In June the Bank of England set a loan to income ratio limit for new mortgages, allowing no more than 15% of residential mortgages to be above an LTI ratio of 4.5.
But the Council of Mortgage Lenders lobbied hard, arguing that high net worth lending was different to the mainstream mortgage market, making the 15% limit inappropriate for niche lenders.
Paul Smee, CML director general, said: “We are pleased that the PRA listened to the CML and other organisations who argued that the high loan to income lending limit was anomalous for niche lenders in the high net worth lending market.
“While it is not yet entirely clear how this approach will affect individual lenders, it is a clear improvement on the original implementation proposal.”
For the cap to apply lenders are also required to lend at least £100m per year.
Adrian Anderson, director of Mayfair-based mortgage broker Anderson Harris, said: “This is encouraging news as these niche lenders specialise in providing bespoke lending solutions to wealthy clients who typically have unusual and complex circumstances, often with low incomes but strong asset bases.
“It will come as a huge relief to the private banking fraternity who were already frustrated by the rigours of the Mortgage Market Review.”
Mark Harris, chief executive of SPF Private Clients, added: “This decision returns the flexibility to lenders that they have enjoyed in the past and is important because generally speaking wealthier borrowers can afford greater income multiples.
“The smaller private banks who do fewer than 300 cases a year will be delighted at the decision while the bigger private banks such as Coutts and Barclays Wealth who are part of a group will be able to take the 15% allocation for the whole group.

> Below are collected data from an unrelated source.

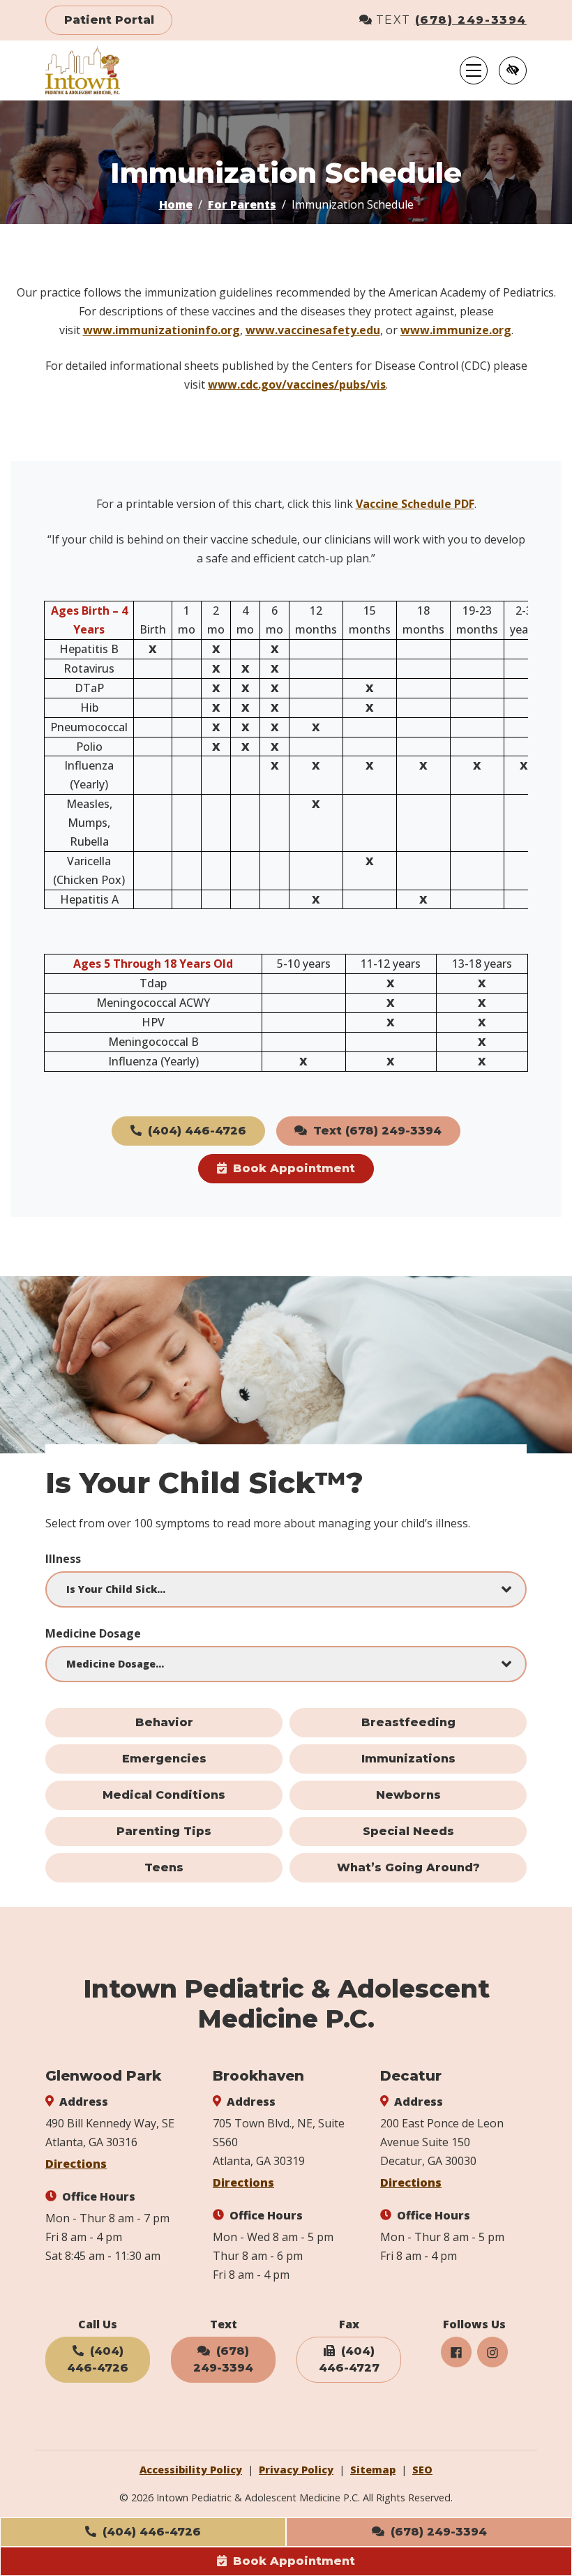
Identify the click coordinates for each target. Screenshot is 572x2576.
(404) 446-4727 (349, 2359)
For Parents (242, 204)
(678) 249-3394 (471, 20)
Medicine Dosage (93, 1633)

“However, there may be some large-ish private banks who do more than 300 cases a year but aren’t part of a big group who could find themselves at a disadvantage.”
But Stephen Smith, director of Legal and General Mortgage Club and Housing, said: “MMR was meant to move away from blunt income multiples towards an affordability based model. From our conversations with lenders, aside from pockets of London and the South East most are not at their loan to income limit at the moment.
“As a result there is unlikely to be an immediate impact on mortgage lending outside those areas.
“We may see an impact in the future though especially if house price rises continue to outstrip the rate of wage increases.”